Googling oneself is usually an act of vanity. But not in Doe's case. At one point, he recalls, up to five or six sites produced his mug shot whenever he conducted an online search. To remove it, the sites charged anywhere between $29 to $400. (Some sites allegedly charge upwards of $1,000.) After paying to have his photo removed from the cheaper websites, two remained: justmugshots.com and mugshots.com.
Some mug shot websites can allegedly send users who desire to have their photos unpublished down a wormhole of different corporate registration agents and partnered companies randomly located throughout the country and abroad.
When Doe found out about HB 150 passing this year in Georgia, he was relieved. "I was like, this is great. I'm not going to have to pay all this money to get it removed," he says. But then came the hard part, he says.
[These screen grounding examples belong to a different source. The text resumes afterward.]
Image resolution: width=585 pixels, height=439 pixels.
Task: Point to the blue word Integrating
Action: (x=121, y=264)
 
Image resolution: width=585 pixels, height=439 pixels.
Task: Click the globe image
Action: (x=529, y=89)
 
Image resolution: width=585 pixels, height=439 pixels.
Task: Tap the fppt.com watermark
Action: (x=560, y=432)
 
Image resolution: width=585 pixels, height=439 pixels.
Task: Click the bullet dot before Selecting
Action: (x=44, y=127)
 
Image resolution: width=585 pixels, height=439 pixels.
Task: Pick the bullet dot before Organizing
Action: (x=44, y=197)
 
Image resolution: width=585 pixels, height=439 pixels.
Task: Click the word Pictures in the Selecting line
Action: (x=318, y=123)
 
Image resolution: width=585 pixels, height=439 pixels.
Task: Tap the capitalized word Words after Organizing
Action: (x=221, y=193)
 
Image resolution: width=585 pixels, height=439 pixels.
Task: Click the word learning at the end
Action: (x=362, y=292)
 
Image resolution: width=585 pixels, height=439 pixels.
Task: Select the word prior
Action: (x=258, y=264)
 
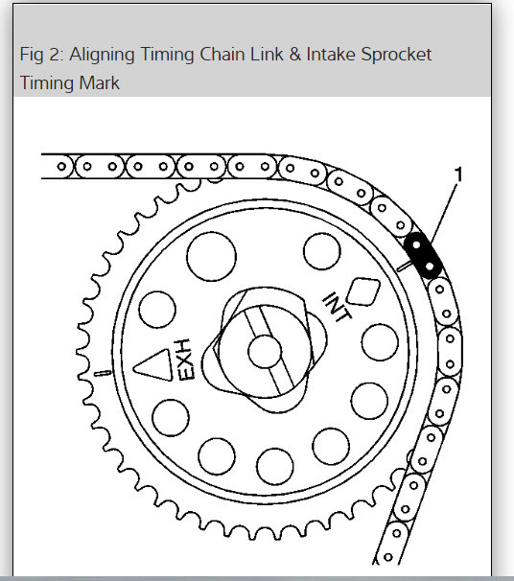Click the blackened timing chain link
423,255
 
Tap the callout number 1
458,174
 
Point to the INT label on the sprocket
337,307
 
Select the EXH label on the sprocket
184,360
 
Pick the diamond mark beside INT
363,292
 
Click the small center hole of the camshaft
265,352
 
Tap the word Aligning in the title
102,55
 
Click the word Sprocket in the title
396,55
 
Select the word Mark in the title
99,82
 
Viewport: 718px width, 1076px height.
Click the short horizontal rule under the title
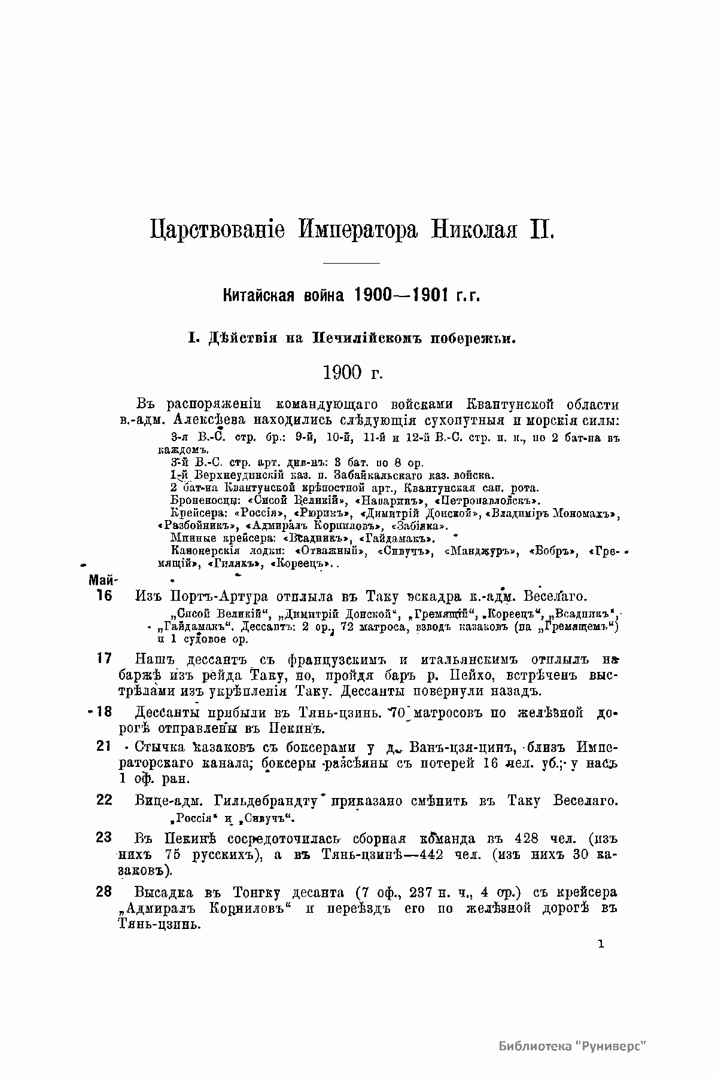coord(351,263)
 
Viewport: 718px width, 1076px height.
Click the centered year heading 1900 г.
coord(352,372)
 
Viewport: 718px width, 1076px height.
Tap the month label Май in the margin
coord(103,580)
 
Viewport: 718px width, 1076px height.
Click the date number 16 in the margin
coord(104,596)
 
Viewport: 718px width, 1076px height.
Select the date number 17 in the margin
coord(104,659)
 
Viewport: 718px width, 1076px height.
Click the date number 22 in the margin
coord(104,800)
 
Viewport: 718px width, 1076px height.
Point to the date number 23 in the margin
coord(104,837)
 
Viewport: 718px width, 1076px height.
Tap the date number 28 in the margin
coord(104,892)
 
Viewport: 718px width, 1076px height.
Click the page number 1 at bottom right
coord(601,945)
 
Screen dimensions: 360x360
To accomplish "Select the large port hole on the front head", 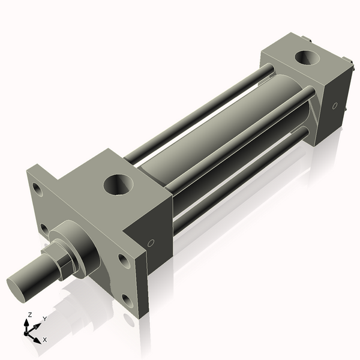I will [x=116, y=184].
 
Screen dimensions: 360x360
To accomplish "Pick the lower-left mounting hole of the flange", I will [x=44, y=229].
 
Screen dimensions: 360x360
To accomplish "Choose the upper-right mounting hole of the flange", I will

He had to track down the registered agents behind the corporations that operated the sites and an address to mail the required certified letter requesting his mug shot's removal. After almost endless Google searches, which brought him to scores of complaints from people in a similar situation, Doe says he finally found an address for justmugshots.com. After multiple letters and emails, justmugshots.com finally took down his mug shot. But the cached image is still the first to come up in searches.
That's the irony of the Internet. It makes it easy for some individuals to hide their true identity even while doing permanent damage to others'. When SEO (search engine optimization) is GOD, PageRank algorithms often trump the truth.
Doe says he even asked his parents to stop searching for him on the Web because each click only added to his desperation. "They're like, 'Oooh, your mug shot is on the front page now of Google when you search for it,'" he says. "And I'm like, 'Holy shit, mom, please stop clicking on the picture.'"
The effort to contact mugshots.com, Doe says, has been less successful. Another search led him to a Delaware address for the registered agent behind Mugshots, LLC. When he sent the company a certified letter, he claims it returned unopened last week with a message that read, "We're no longer a registered agent of Mugshots.com."
When the Associated Press covered mug shot websites three months ago, it dug up Florida attorney Marc G. Epstein as the representative of mugshots.com, which reportedly listed an address on Nevis, an island in the Caribbean. Epstein defended the company on the grounds of freedom of speech.
"The First Amendment gives people the right to do this," Epstein, who did not return a request for comment before CL went to press, told the AP. "I don't think there was ever a First Amendment that contemplated the permutations of communication that we have now."
Since HB 150's passage, Bruce says he receives approximately 50 calls per week from Georgians thanking him for the law and complaining about their difficulties in getting companies to comply. He asks people having similar difficulty to contact him at the state capitol. "We're also looking for ideas from people to see what they're going through to tweak the law and make it better."
That probably won't help Doe in the immediate future. With his aspirations of becoming a university professor on the ropes, he's close to waving the white flag. "I'm basically screwed. I might have to pay the $400 ... but I don't know what I can do."